Generally, lasers are used to speed wound healing, which includes surgically induced wounds (incisions), and to decrease pain. In treating the tissue around a wound, the treatment with the laser is not doing anything new to the tissue, it is just speeding up the normal repair process. (Hint: This is why you never use lasers near neoplasia-cancer doesn't need any help speeding up!) When using lasers to treat pain, the mechanisms by which they work are thought to be related to the inhibition of neuronal activity and potentially through endorphin release. The end result appears to be blocking pain transmission to the brain.

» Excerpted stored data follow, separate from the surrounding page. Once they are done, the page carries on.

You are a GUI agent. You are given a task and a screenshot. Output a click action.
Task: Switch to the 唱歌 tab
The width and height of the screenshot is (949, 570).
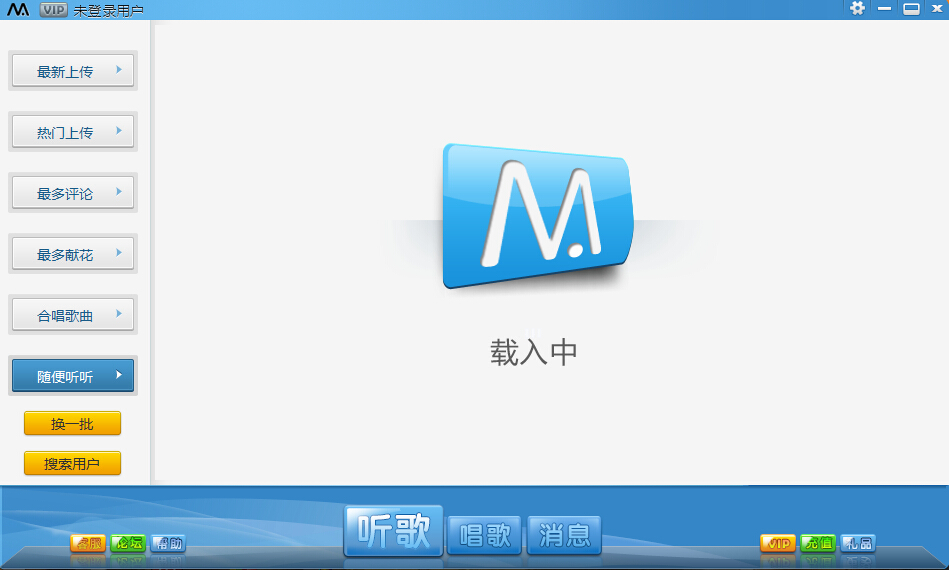485,535
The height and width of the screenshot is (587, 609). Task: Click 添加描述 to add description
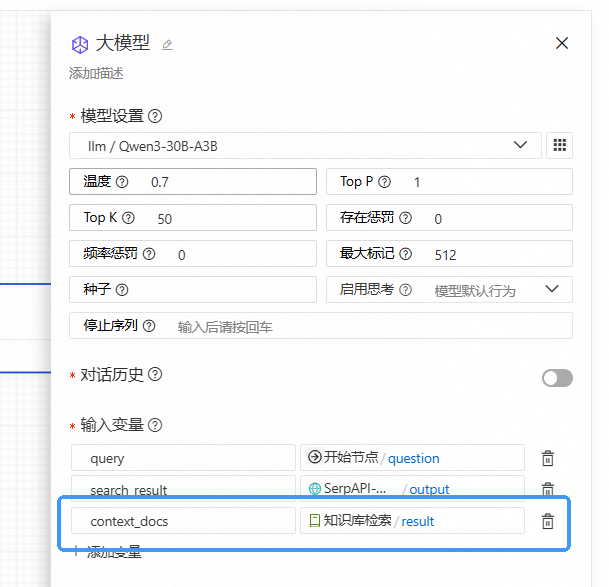coord(96,73)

Wardlaw uses laser therapy for her patients with osteoarthritis, tendonitis, wounds and edema. She quotes a human study on arthritis where some participants got anywhere from two months' to a year's worth of a reduction in pain from arthritis from just two weeks of laser therapy. She also sees great results with surgical and traumatic wound healing and says that you can almost watch the edema disappear from affected areas as you treat them with the laser.

The geeky stuff that you need to know before you purchase one

When they talk about:

It's referring to:

Joules The energy the laser emits Time The duration of time it takes for the energy to reach the target tissue-how long does it take to treat that animal in one spot? Wavelength The depth of penetration of the laser: blue light = superficial; red = deeper; nonvisible = deeper Frequency  The number of impulses emitted per second Power (Watts) The rate at which the energy is delivered Emission mode Continuous or pulsatile Dosage Joules/cm2 

<< The most important thing because, like medication, the dosage needs to be adequate for treatment success

Putting it into practice

What effective treatment all boils down to is delivering the correct effective dosage to the correct area for the correct amount of treatments.

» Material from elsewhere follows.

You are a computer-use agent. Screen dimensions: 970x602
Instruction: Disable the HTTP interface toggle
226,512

Wavelength dictates how deep the penetration is-different wavelengths determine which processes occur at what tissue level. But keep in mind that some energy is lost when you encounter hair and melanin.

Let's talk diodes. The more diodes, the bigger the treatment area for a single treatment cycle. The number of diodes is part of the equation that determines how long it will take you to treat a certain area. And that matters. To you, your employees, the animal (certainly) and the owner. This is where dollars and cents come into play. How long are you going to have to pay for that trained technician (or doctor) to perform the procedure?

Keeping this in mind, financially when it comes to lasers, in general, you get what you pay for. There are inexpensive lasers out there, but it's going take you a really long time to get an appropriate dosage, says Wardlaw. For example, if you get a weak laser with a small diode, it may take you 45 minutes to treat a 5-cm surgical incision with the correct dosage of 4 to 6 J/cm2. But if you get a more powerful laser with a bigger diode, it may only take you five minutes to treat the same patient.

Dr. Wardlaw's recommended starting dosages (which she says will likely change as more research is published and we learn more):

  • Arthritis: Start at 6 to 8 J/cm2 every other day for two weeks

  • Wound healing: 8 J/cm2 once a day for seven days

  • Tendonitis: 6 J/cm2 every other day for two weeks

There are two different ways to administer the dosage, you can administer it in a grid-like fashion, where the delivery is pulsatile and you treat one spot at a time. Or you can administer it in a sweeping motion, where movement is slow but constant. Wardlaw says the sweeping technique is really good for edema.

“The laser bottom line equals this: the differences among commercially available lasers lie only in the wavelength, power density, pulse modulation-and how cute they are,” Wardlaw says.